With this question in mind, I think it is safe to say that RIM (BlackBerry) is in serious trouble.  It is no longer the place to work.  And when it is no longer the place to work, difficult days will only continue.  Because the best innovations, the best new products, the best process improvements, come from the best, most talented employees.  And the most talented employees frequently come from the best crop of “new talent.”

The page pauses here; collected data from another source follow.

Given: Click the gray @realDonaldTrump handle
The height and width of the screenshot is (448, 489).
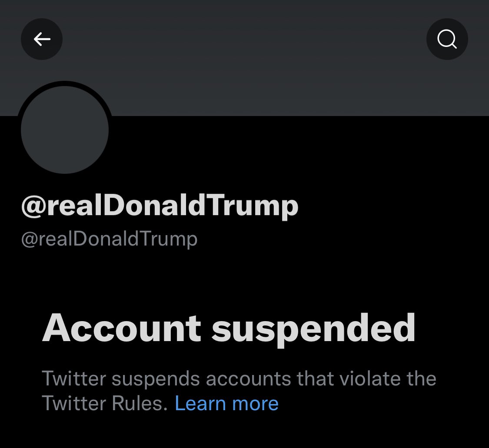Looking at the screenshot, I should pyautogui.click(x=110, y=239).
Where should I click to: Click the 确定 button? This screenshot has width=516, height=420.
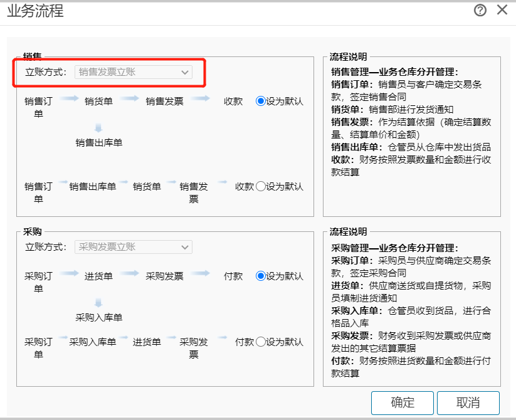coord(403,402)
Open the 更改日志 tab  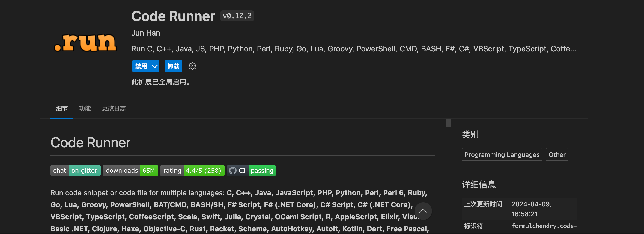tap(114, 108)
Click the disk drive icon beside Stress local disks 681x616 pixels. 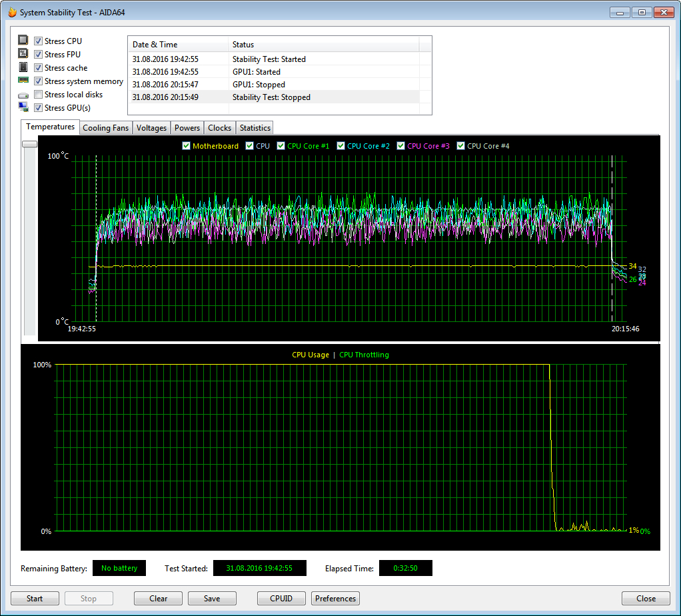pos(23,95)
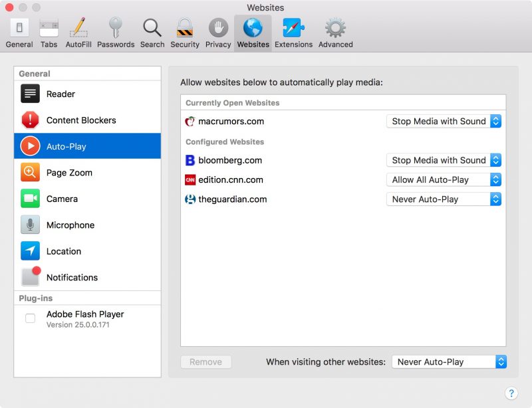The height and width of the screenshot is (408, 532).
Task: Change the bloomberg.com auto-play setting
Action: coord(444,160)
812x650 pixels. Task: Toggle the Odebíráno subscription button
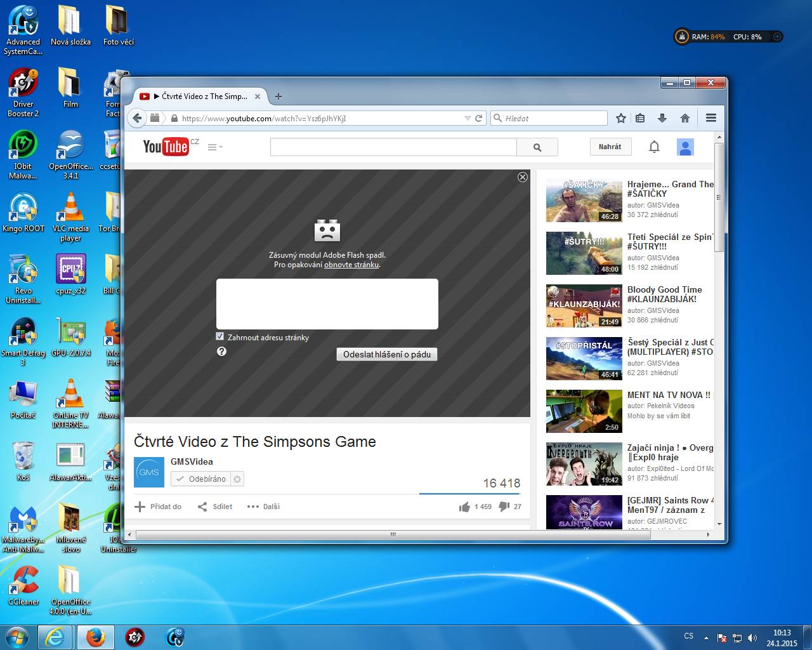click(x=200, y=479)
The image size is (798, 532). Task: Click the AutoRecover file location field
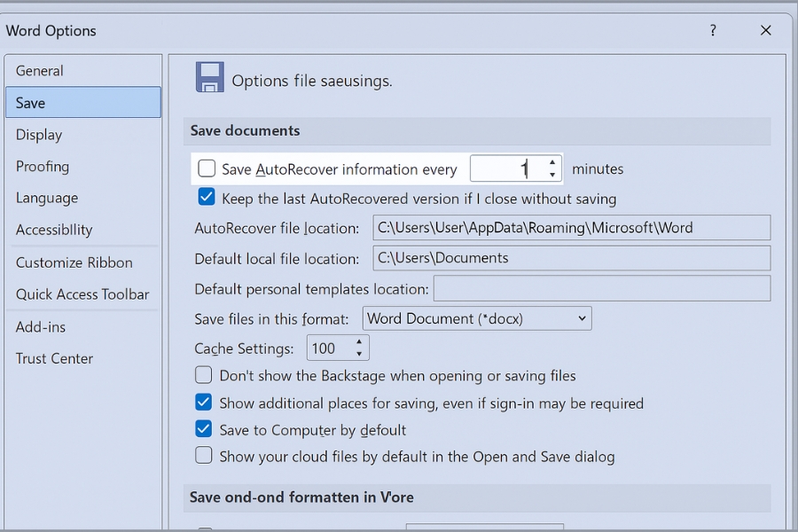(x=571, y=228)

This is the conclusion affirmed in the article Tech talent turns away from RIM by Iain Marlow.  Here’s a key excerpt

…times have changed, and although this region is still rich with talent, many of the brightest no longer aspire to work at the company that helped put Waterloo on the global map (Research In Motion Ltd – maker of the BlackBerry). “It was definitely a really great place to have your first internship,” says Mr. Mir, now a 20-year-old intern at LinkedIn Corp. in Mountain View, Calif. “But you don’t see a lot of the strong students ending up wanting to go to RIM full time, which is sad.”
The talent, in other words, is following the customers, millions of whom have shunned the company’s once-dominant BlackBerry in favour of smartphones made by Apple Inc., Samsung Electronics Co. Ltd., and a host of other wireless-industry rivals.

The article is worth reading to see  an example of what a company can do to go “wrong.”  But the reality is that because of the successes of Apple (especially the iPhone’s success), LinkedIn, and other companies,coupled with the troubles at RIM, the best graduates now want to work for the Apples of the modern world, not RIM.  And where the talent goes, a better future is likely to be built.